A Justiça de Campinas condenou a ex-servidora do Instituto de Biologia da Unicamp, Ligiane Marinho de Ávila, a 10 anos e 6 meses de prisão, em regime fechado, pelos crimes de peculato e lavagem de dinheiro. Ela não poderá recorrer em liberdade.
A sentença foi proferida nesta quarta-feira pela 5ª Vara Criminal de Campinas. Segundo a decisão, Ligiane desviou R$ 4.265.443,97 em recursos enviados pela Fapesp para financiar projetos científicos desenvolvidos no instituto.
De acordo com o Ministério Público, a ex-servidora abriu uma empresa em 2018 e utilizou o próprio CNPJ para emitir dezenas de notas fiscais falsas, apresentadas como prestação de contas à Fapesp. As notas indicavam supostos serviços de manutenção de equipamentos e compra de materiais laboratoriais, com valores entre R$ 6 mil e R$ 12 mil, que, segundo a investigação, nunca foram prestados.
A apuração aponta que, entre 2018 e 2023, a conta pessoal dela movimentou R$ 6.657.776,15, com depósitos feitos diretamente de contas vinculadas aos projetos de pesquisa.
Além da pena de prisão, a Justiça determinou a devolução do valor desviado, atualizado, e o pagamento de 37 dias-multa.

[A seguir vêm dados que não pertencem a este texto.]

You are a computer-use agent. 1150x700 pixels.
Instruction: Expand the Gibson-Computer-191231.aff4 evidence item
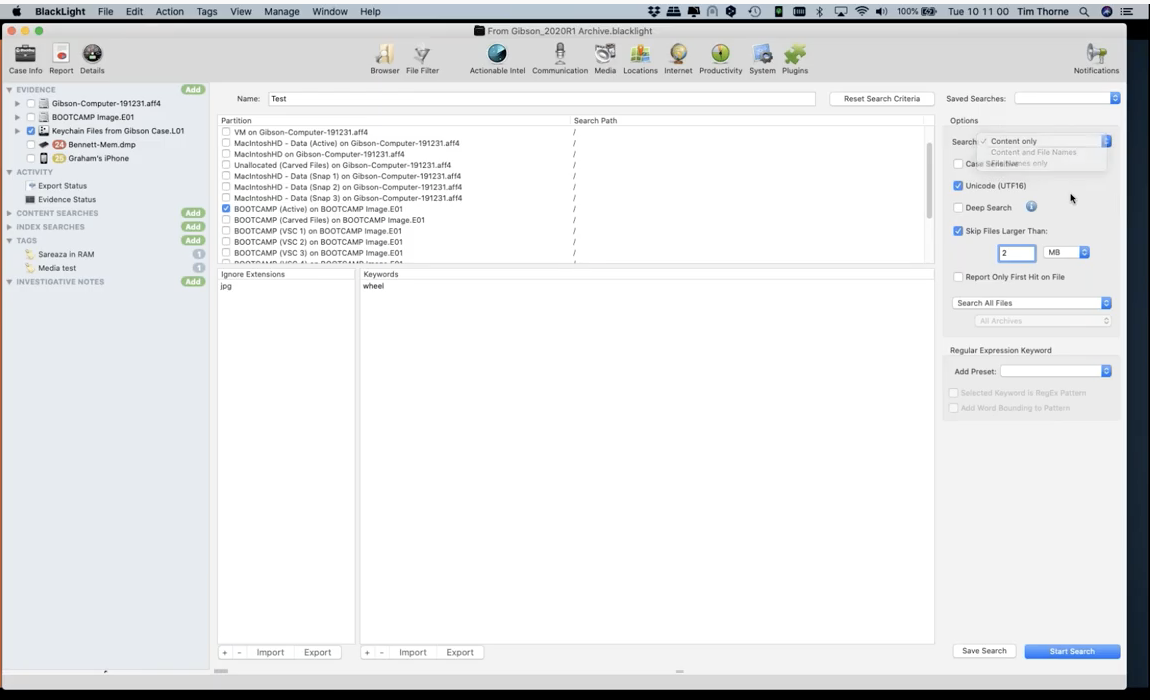tap(18, 104)
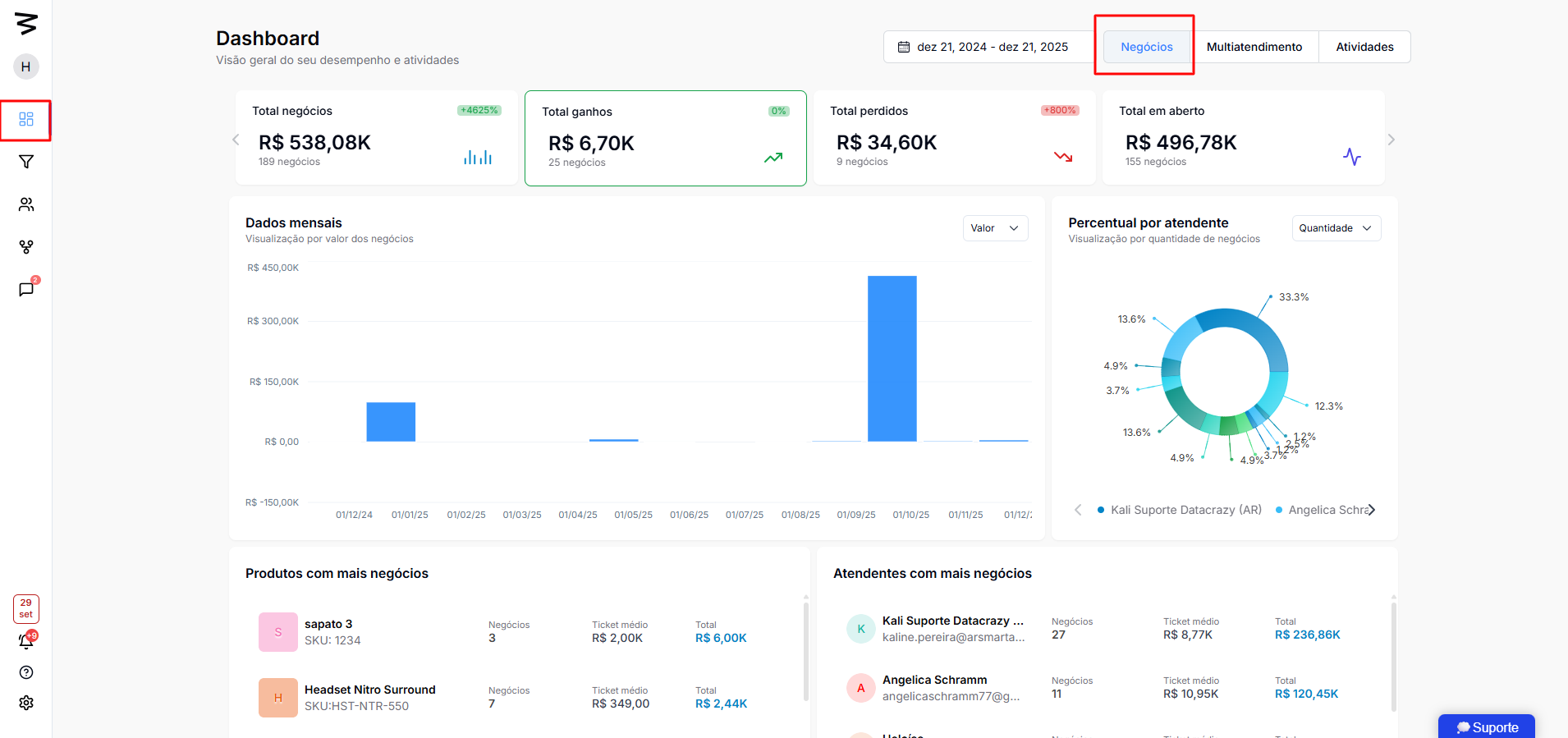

Ligiane deixou o Brasil em 19 de fevereiro de 2024, um mês após os desvios serem descobertos. Ela foi localizada no Reino Unido pela Polícia Federal, que solicitou a extradição. A ex-servidora chegou a integrar a lista de procurados da Interpol e é considerada foragida.
A Fapesp ajuizou 34 ações cíveis contra pesquisadores responsáveis pelos projetos em que foram identificados desvios, sob o argumento de que a relação contratual é firmada diretamente com os docentes. Em três casos já houve decisão determinando a devolução de valores. Os pesquisadores afirmam que também são vítimas e contestam as cobranças na Justiça.
A Unicamp informou que instaurou sindicância administrativa à época e que as decisões judiciais nas ações movidas contra a universidade têm sido favoráveis à instituição. Já a Fapesp afirma que as medidas judiciais visam preservar o patrimônio público.
O GrupoEP ainda não conseguiu contato com a defesa de Ligiane. Ao longo do processo, a defesa dela sustenta que todas as transações foram feitas com o consentimento tanto dos pesquisadores quanto da universidade, sem que existisse um procedimento padrão de controle e fiscalização.